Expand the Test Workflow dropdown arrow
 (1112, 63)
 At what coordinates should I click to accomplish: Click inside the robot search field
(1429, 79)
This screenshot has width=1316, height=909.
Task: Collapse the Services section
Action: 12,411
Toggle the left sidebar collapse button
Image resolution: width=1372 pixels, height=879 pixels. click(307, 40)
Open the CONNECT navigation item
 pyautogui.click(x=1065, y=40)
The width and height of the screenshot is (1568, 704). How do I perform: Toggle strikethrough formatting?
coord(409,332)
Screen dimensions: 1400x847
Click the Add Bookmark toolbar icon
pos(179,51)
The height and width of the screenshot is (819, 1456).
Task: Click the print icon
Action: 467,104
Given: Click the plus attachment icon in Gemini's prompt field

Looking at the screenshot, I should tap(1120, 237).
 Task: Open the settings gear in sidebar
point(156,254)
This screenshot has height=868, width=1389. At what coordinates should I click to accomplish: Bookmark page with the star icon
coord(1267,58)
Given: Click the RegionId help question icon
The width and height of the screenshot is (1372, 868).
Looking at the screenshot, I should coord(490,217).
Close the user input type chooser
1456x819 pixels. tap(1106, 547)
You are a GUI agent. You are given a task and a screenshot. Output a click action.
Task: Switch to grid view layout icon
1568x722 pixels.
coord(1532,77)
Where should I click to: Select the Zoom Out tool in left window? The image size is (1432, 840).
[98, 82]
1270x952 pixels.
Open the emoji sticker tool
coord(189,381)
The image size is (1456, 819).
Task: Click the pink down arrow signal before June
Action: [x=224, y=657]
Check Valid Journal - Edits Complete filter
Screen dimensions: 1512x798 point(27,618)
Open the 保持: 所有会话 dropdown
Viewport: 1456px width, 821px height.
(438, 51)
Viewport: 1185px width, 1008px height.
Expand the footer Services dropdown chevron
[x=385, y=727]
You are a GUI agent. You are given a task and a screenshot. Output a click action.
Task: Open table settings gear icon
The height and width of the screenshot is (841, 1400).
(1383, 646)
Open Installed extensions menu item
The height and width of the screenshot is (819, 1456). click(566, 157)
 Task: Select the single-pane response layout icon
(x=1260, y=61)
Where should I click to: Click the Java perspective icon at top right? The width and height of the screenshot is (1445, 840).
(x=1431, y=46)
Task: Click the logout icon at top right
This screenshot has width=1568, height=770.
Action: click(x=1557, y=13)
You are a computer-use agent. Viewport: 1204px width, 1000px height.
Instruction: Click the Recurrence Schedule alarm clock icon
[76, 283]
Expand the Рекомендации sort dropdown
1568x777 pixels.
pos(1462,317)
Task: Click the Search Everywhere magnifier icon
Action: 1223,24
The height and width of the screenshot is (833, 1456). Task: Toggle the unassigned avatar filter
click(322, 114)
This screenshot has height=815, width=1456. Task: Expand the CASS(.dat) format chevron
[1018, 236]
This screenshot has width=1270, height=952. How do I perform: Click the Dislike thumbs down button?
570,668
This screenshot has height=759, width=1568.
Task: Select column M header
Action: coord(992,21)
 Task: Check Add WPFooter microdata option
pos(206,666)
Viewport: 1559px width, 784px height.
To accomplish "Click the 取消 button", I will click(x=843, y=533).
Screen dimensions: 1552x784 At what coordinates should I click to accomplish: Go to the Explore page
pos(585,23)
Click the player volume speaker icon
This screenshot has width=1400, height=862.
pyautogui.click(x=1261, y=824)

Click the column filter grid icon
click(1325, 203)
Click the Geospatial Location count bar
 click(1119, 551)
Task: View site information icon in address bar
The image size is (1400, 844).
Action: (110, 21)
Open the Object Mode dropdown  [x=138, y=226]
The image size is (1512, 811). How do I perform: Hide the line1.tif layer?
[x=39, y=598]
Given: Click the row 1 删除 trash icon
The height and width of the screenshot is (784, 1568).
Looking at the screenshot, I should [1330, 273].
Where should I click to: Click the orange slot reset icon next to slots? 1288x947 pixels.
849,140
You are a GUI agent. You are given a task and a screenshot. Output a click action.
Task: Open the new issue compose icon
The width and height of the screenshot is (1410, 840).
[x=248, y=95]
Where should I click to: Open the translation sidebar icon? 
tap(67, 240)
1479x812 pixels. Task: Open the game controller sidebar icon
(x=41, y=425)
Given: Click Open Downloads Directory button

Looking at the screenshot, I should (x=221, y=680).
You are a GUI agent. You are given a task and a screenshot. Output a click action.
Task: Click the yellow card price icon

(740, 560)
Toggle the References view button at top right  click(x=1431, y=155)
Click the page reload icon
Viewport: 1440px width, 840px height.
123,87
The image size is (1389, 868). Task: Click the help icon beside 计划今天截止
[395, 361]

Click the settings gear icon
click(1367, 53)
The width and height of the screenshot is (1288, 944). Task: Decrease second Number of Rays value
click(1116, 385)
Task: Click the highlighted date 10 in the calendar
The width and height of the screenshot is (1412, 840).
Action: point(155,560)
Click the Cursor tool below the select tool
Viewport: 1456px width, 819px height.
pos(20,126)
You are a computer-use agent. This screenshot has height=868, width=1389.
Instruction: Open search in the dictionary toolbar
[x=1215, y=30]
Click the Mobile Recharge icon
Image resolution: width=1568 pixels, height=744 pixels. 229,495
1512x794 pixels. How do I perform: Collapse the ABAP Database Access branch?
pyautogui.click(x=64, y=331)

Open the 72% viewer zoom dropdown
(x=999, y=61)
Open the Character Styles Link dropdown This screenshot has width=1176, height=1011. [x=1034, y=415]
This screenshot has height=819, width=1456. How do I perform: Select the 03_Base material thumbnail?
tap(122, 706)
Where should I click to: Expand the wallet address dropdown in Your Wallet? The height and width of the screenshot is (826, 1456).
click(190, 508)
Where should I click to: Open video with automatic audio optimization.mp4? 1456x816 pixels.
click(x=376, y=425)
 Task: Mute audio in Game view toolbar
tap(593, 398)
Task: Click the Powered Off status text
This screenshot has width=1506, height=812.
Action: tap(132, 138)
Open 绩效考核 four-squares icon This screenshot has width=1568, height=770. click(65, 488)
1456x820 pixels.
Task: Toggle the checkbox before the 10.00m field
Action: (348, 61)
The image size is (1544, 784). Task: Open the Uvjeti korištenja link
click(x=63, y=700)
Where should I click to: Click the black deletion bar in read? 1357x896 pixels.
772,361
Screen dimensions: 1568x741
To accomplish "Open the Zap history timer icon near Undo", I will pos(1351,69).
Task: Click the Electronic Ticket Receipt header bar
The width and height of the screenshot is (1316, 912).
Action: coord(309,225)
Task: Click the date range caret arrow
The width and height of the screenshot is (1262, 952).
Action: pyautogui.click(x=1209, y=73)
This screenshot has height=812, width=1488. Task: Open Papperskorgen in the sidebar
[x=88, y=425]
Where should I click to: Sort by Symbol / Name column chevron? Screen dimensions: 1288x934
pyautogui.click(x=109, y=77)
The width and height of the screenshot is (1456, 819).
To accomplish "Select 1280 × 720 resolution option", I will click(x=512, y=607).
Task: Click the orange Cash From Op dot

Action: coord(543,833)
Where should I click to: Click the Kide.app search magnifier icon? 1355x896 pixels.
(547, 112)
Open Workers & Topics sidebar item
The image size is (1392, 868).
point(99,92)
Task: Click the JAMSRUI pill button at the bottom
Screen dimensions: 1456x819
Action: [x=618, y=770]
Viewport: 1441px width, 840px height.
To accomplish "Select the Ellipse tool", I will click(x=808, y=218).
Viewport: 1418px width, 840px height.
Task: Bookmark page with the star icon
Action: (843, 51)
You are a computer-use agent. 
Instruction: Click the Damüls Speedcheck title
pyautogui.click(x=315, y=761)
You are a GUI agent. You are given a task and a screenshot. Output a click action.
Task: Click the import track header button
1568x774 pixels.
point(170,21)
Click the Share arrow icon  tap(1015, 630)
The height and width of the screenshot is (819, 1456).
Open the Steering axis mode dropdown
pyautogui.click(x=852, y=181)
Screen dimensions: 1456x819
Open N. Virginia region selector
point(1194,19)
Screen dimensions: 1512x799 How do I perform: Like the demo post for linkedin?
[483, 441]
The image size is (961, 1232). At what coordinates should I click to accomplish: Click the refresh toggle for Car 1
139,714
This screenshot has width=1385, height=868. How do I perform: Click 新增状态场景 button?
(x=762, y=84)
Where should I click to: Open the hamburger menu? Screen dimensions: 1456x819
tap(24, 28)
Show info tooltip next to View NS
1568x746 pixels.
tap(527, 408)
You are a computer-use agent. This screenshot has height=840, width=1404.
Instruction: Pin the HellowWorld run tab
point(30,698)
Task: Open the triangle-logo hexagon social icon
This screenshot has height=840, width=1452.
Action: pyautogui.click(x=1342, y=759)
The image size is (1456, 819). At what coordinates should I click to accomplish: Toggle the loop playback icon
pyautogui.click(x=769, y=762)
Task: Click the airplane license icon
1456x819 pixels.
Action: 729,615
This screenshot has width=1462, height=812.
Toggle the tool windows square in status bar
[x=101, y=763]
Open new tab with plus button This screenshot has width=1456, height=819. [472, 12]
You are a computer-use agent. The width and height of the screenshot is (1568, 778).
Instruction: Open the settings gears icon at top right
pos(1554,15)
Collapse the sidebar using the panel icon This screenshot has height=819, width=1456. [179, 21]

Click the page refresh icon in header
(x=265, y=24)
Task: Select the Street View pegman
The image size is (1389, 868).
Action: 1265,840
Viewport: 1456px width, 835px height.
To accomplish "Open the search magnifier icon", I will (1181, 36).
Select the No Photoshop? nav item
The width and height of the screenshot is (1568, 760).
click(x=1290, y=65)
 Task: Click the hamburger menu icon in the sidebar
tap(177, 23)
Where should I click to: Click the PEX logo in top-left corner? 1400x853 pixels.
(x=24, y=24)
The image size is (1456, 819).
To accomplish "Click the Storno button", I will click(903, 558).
+ + + + + + +
Can you repeat, word for word, every line above from the one containing "Instruction: Click the Damüls" down to the one containing "Viewport: 1456px width, 835px height.", including both?

Instruction: Click the Damüls Speedcheck title
pyautogui.click(x=315, y=761)
You are a GUI agent. You are given a task and a screenshot. Output a click action.
Task: Click the import track header button
1568x774 pixels.
point(170,21)
Click the Share arrow icon  tap(1015, 630)
The height and width of the screenshot is (819, 1456).
Open the Steering axis mode dropdown
pyautogui.click(x=852, y=181)
Screen dimensions: 1456x819
Open N. Virginia region selector
point(1194,19)
Screen dimensions: 1512x799 How do I perform: Like the demo post for linkedin?
[483, 441]
The image size is (961, 1232). At what coordinates should I click to accomplish: Click the refresh toggle for Car 1
139,714
This screenshot has width=1385, height=868. How do I perform: Click 新增状态场景 button?
(x=762, y=84)
Where should I click to: Open the hamburger menu? Screen dimensions: 1456x819
tap(24, 28)
Show info tooltip next to View NS
1568x746 pixels.
tap(527, 408)
You are a computer-use agent. This screenshot has height=840, width=1404.
Instruction: Pin the HellowWorld run tab
point(30,698)
Task: Open the triangle-logo hexagon social icon
This screenshot has height=840, width=1452.
Action: pyautogui.click(x=1342, y=759)
The image size is (1456, 819). At what coordinates should I click to accomplish: Toggle the loop playback icon
pyautogui.click(x=769, y=762)
Task: Click the airplane license icon
1456x819 pixels.
Action: 729,615
This screenshot has width=1462, height=812.
Toggle the tool windows square in status bar
[x=101, y=763]
Open new tab with plus button This screenshot has width=1456, height=819. [472, 12]
You are a computer-use agent. The width and height of the screenshot is (1568, 778).
Instruction: Open the settings gears icon at top right
pos(1554,15)
Collapse the sidebar using the panel icon This screenshot has height=819, width=1456. [179, 21]

Click the page refresh icon in header
(x=265, y=24)
Task: Select the Street View pegman
The image size is (1389, 868).
Action: 1265,840
Viewport: 1456px width, 835px height.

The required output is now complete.